WRITTEN EXERCISE: Return the data below line for line, unchanged, but leave out the pictures.

-- START LISTED RECORDS --

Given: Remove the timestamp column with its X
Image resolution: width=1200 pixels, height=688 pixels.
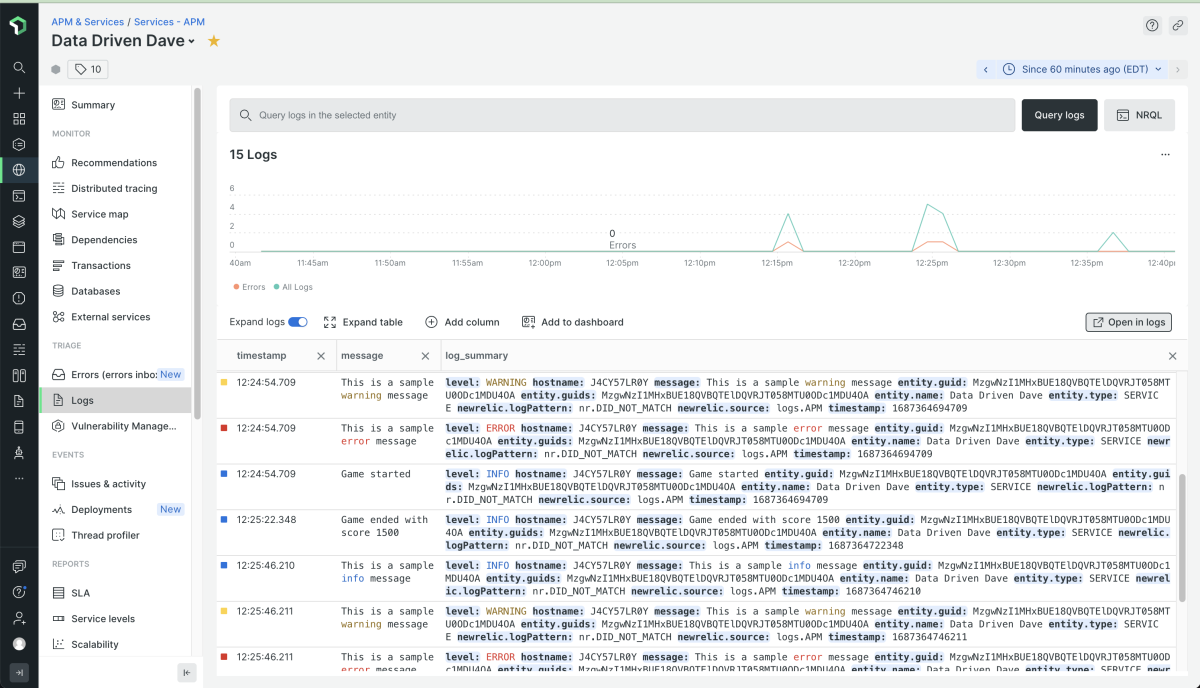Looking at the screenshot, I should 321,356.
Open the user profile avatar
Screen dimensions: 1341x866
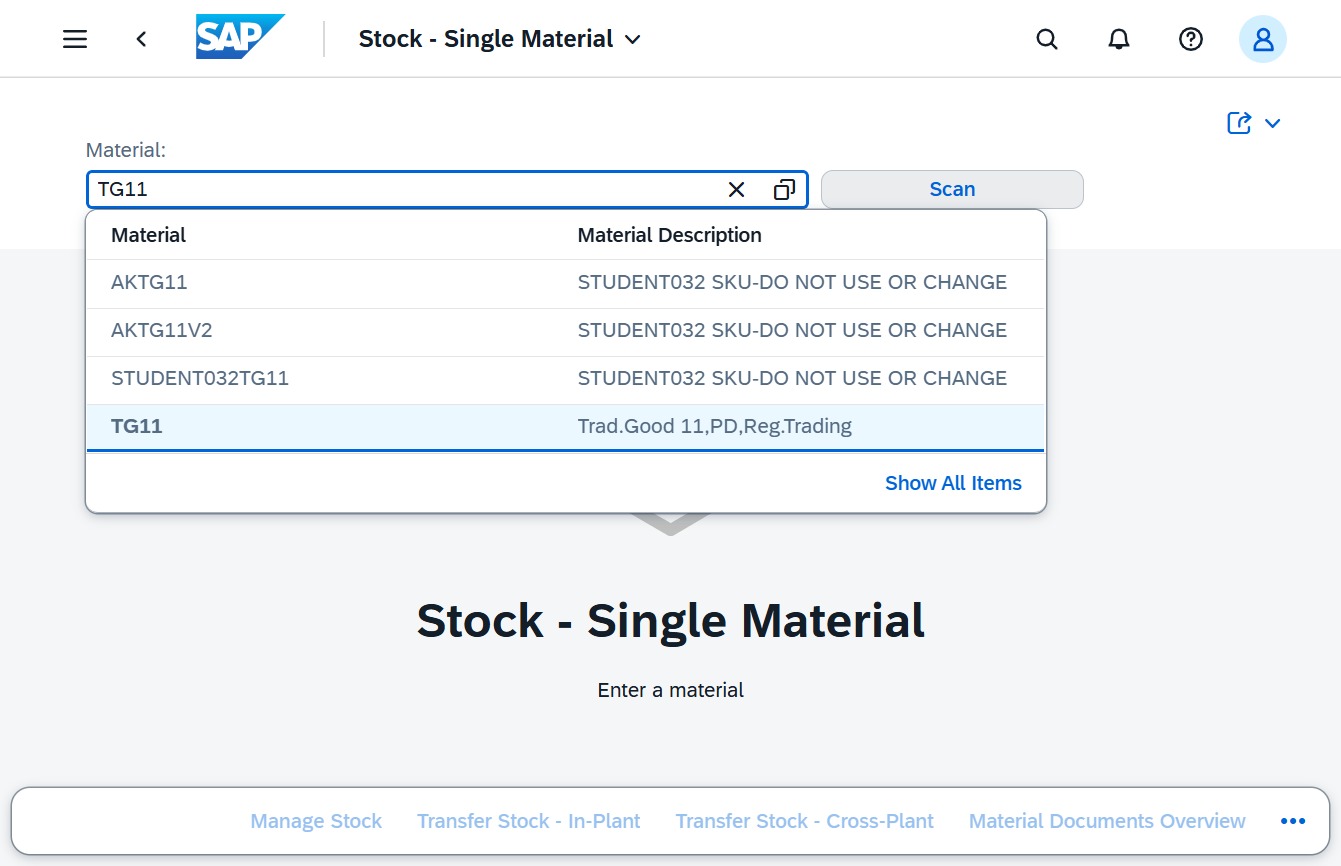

-- END LISTED RECORDS --

EXERCISE RESULT:
Given: Remove the timestamp column with its X
Image resolution: width=1200 pixels, height=688 pixels.
Looking at the screenshot, I should 321,356.
Open the user profile avatar
Screen dimensions: 1341x866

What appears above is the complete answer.